When we work for money, we actually work to buy empty time. At the start of the 20th century, a 100 years past the Industrial Revolution, this much was evident — the incentive to work was wealth, yes; but the point of wealth was leisure.
Writing the Soul of London (1905), Ford Madox Ford cut through the pea-soup of starry-eyed dreams and sentiment that drew the proletariat from the countryside into the smelly, smoky, squalid city, stating the bottomline thus: ‘the wealth of London has to be gained by work, and this fortress of the leisured class remains as a lure… because wealth means leisure...’
Across the pond in America, Congress had already passed an eight-hour day for government employees. The Age of Technology promised less work and more play for all to be able to afford the tech. So we arrived at peak consumerism in the last globalised decades of the 20th century, where purchase on credit (that egalitarian EMI!) became common.
The 21st century consequently turned leisure on its head. Suddenly, we had a new socioeconomic dichotomy: those who were ‘successful’ at leisure and those who were mere laze-abouters. The Millennials became the side-hustle generation, to fund the material ingredients of their ‘leisure’, fast fashion, social calendars full of eating out, movies — and after-work classes to help us enjoy ourselves better, harder, more productively.
──────
== Written exercise A ==
Please decide whether each statement below agrees with the text on work and leisure, and answer yes or no with the deciding words quoted from it. (i) Congress passed an eight-hour day for all American workers. (ii) The Soul of London dates from 1905. (iii) The Millennials became known as the side-hustle generation.
== Written exercise B ==
According to the text on work and leisure, what was the point of wealth at the start of the 20th century?
The material after this point is not needed here.

== Data excerpt ==
──────
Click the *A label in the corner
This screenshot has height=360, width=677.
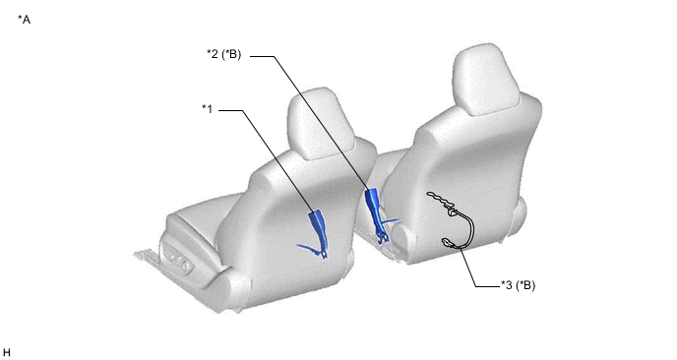pos(25,20)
──────
== Written reply A ==
(i) No: "Congress had already passed an eight-hour day for government employees."
(ii) Yes: "Writing the Soul of London (1905)"
(iii) Yes: "The Millennials became the side-hustle generation"

== Written reply B ==
Leisure.